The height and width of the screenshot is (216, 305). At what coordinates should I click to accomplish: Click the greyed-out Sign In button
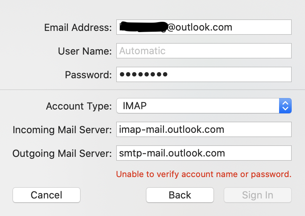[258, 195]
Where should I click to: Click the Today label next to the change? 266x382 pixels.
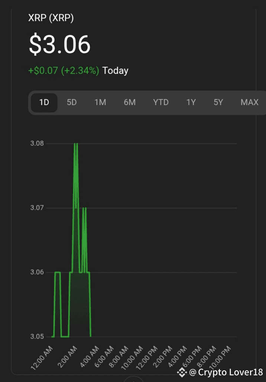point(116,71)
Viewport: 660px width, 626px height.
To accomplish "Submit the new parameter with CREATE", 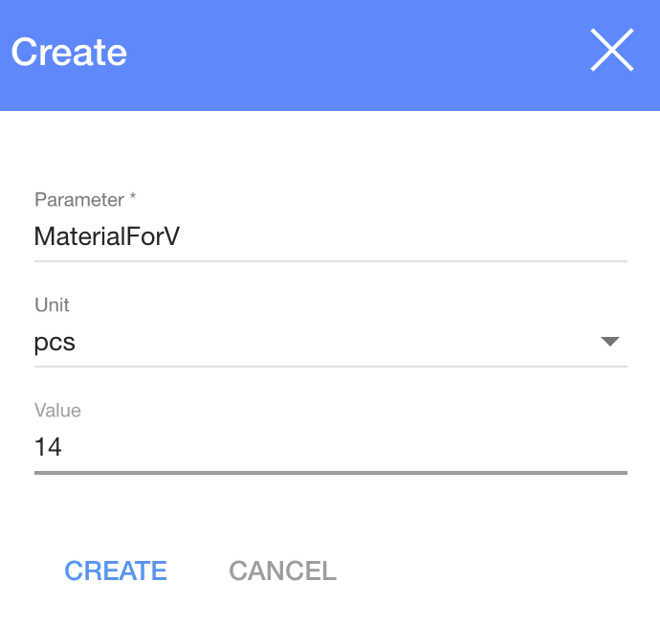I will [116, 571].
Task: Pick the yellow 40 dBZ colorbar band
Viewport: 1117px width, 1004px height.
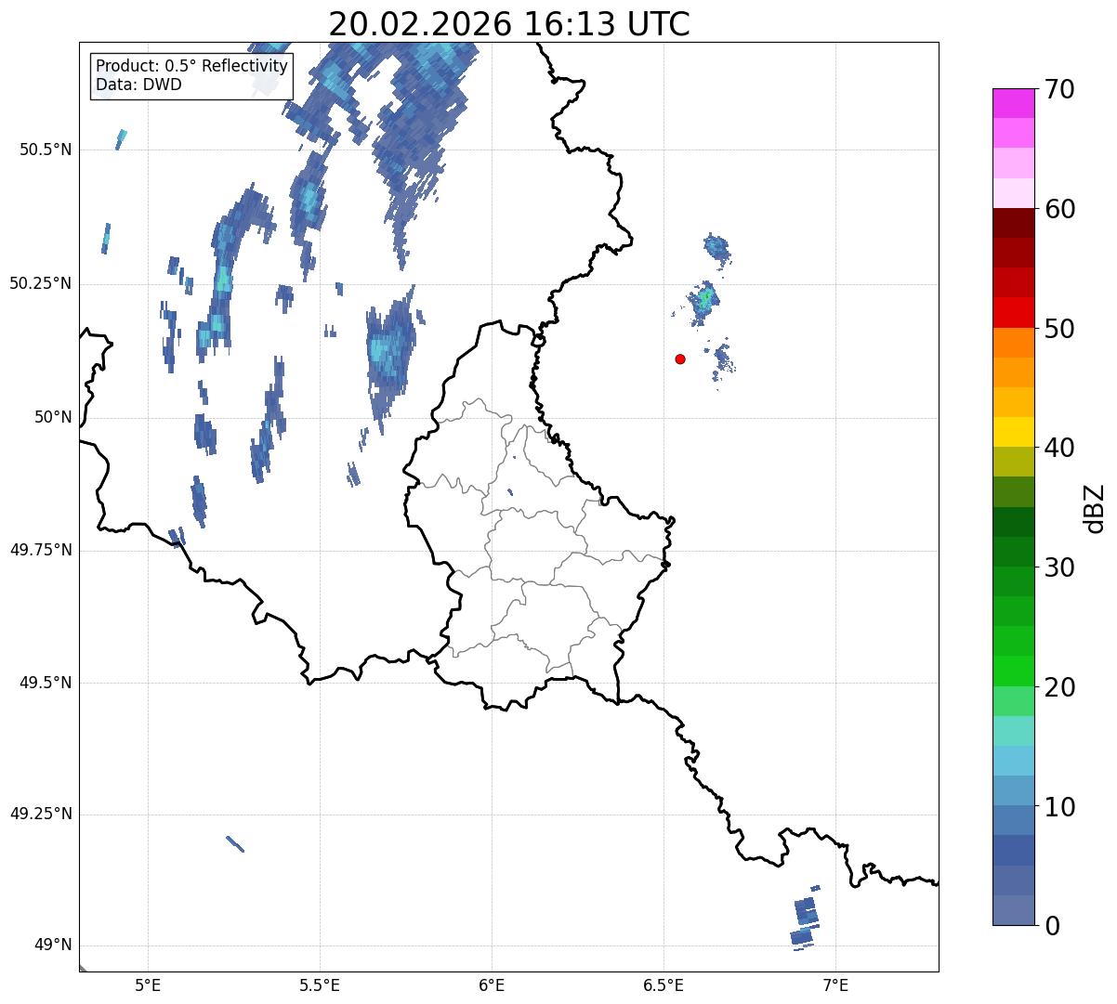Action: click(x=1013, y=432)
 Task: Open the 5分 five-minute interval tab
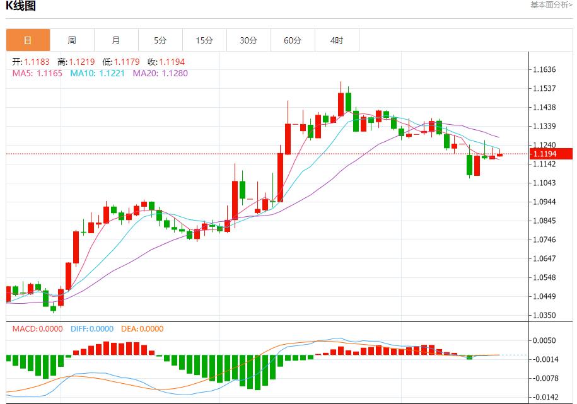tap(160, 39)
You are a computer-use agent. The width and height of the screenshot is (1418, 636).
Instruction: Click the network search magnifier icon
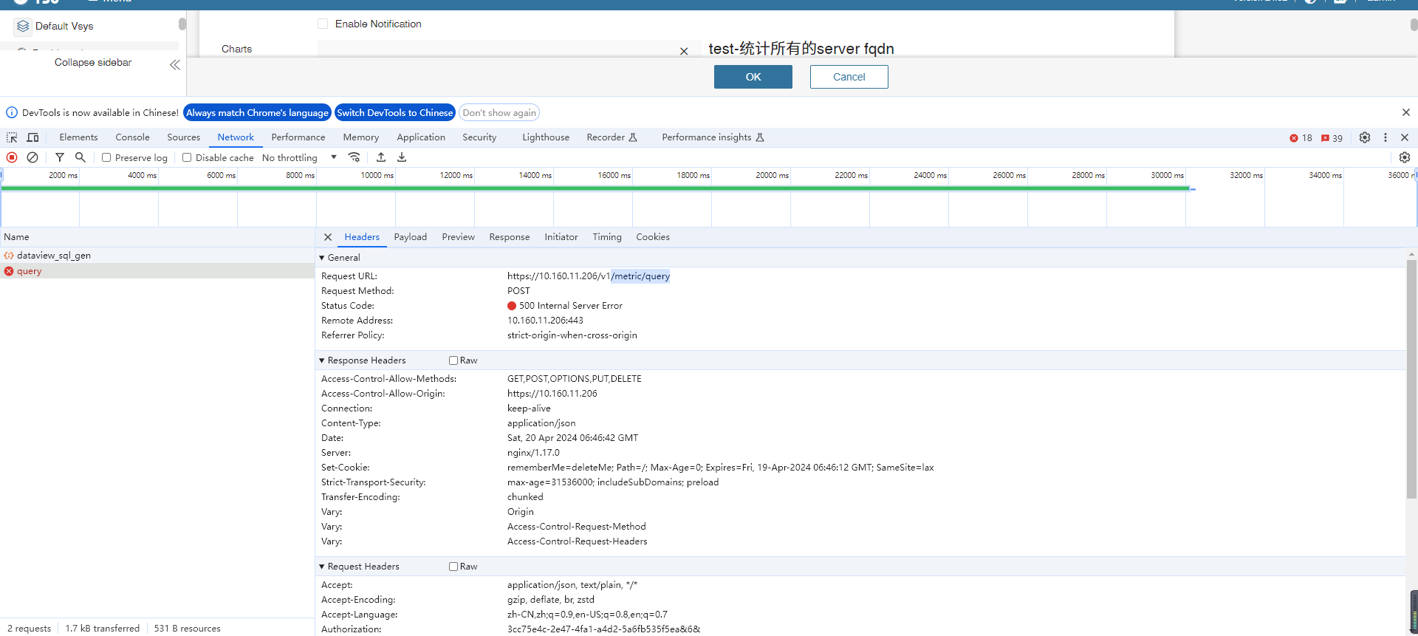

|---|

▸ Work to complete: Write the lines out again exactly, beginning at the one containing "Task: Pick the yellow 40 dBZ colorbar band" and ending with the last line of the entries, but without any pictures.

▸ Result of this task:
Task: Pick the yellow 40 dBZ colorbar band
Viewport: 1117px width, 1004px height.
Action: click(x=1013, y=432)
 Task: Open the 5分 five-minute interval tab
tap(160, 39)
You are a computer-use agent. The width and height of the screenshot is (1418, 636).
Instruction: Click the network search magnifier icon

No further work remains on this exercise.